Procureur Spécial : M. le Président, merci d’avoir expliqué à M. Akofodji cette démarche. Nous allons lui demander de lire l’article 810 pour mieux comprendre ce qu’on appelle la libération conditionnelle du code de procédure pénale. M. Grégoire Akofodji, déontologiquement lorsqu’un magistrat le fait ainsi, vous devez le traduire en conseil de discipline. Au moment où vous occupiez le plateau du ministre de la justice, votre profil vous recommande d’avoir le comportement de magistrat. Vous ne devez pas recevoir un détenu à domicile. Vous avez le service DACP du ministère qui devait vous donner les informations techniques adéquates et le comportement d’un garde des sceaux. Cela veut dire que l’Etat béninois que vous représentiez au moment des faits a failli dans la conduite. En aucun cas, un ministre de la justice ne peut se comporter ainsi. Je regrette que le gouvernement ne vous ait pas interpellé pour cette attitude devant les magistrats. Je demande de ne pas vous copier.

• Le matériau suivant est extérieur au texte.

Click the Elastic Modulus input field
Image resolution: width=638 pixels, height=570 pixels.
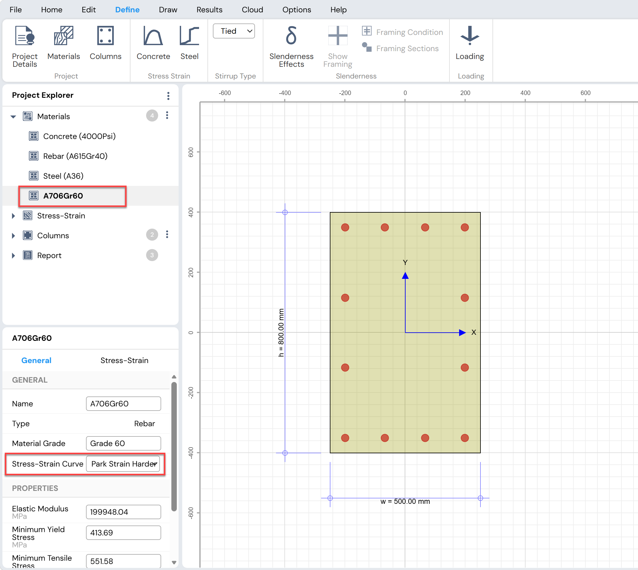(123, 512)
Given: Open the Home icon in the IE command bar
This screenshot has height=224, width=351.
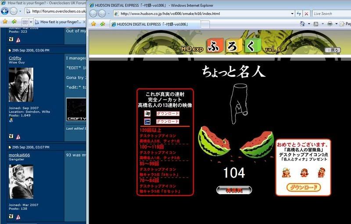Looking at the screenshot, I should tap(303, 24).
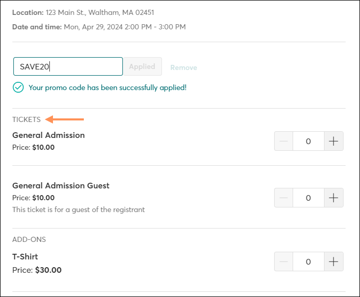
Task: Increase General Admission ticket quantity
Action: pyautogui.click(x=334, y=141)
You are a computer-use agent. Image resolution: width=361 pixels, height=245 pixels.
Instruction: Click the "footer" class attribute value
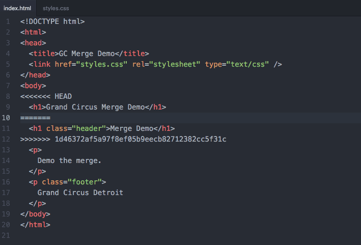(x=87, y=182)
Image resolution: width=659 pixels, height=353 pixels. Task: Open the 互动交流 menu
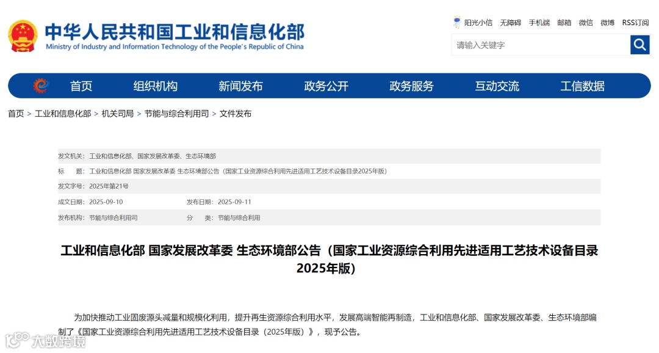(x=497, y=86)
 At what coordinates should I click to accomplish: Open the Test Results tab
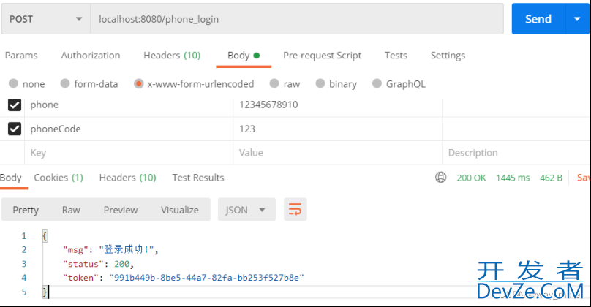(198, 178)
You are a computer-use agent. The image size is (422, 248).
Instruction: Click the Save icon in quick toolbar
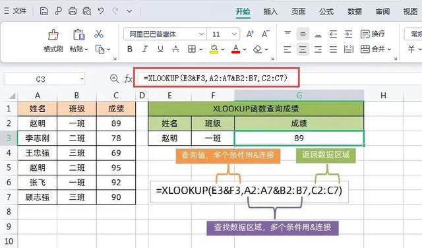[44, 11]
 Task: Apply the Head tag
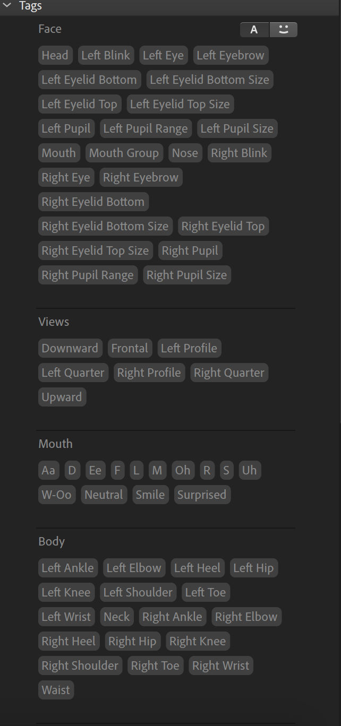55,55
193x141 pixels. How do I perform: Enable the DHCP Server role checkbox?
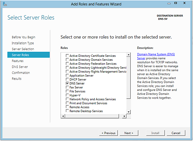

Me Quenum : Déjà sur l’intervention du ministère public, je voudrais qu’on distingue les actes posés pour le compte de l’Etat béninois de ceux qui ont été posés par des individus à titre personnel. M. Akofodji, est-ce que votre domicile constitue une salle d’audience. Est-ce que, en recevant un détenu, vous agissez pour le compte d’une institution de l’Etat ou est-ce à titre personnel ?
Je ne connais Guy Akplogan ni d’Adam ni d’Eve. Nous ne nous sommes jamais rencontrés. Ce sont les nécessités qui ont fait que j’ai accepté de le recevoir chez moi, alors qu’il est détenu. Ce n’est pas à titre personnel puisque nous n’avons échangé d’aucun sujet, en ce qui concerne ma personne. Nous avons échangé d’un sujet qui concerne l’Etat.

Est-ce qu’il n’existe pas des structures compétentes de l’Etat pour interroger ou organiser un interrogatoire de détenu ? Est-ce que ce vous avez fait était dans vos attributions de ministre de la justice ?
Il s’agissait d’abord de me faire une opinion en tant que ministre de la justice sur la demande de l’avocat, de voir si cette demande de libération conditionnelle était acceptable et si l’obtention du remboursement des déposants pouvait se faire ensemble. Voilà dans quel sens j’ai agi.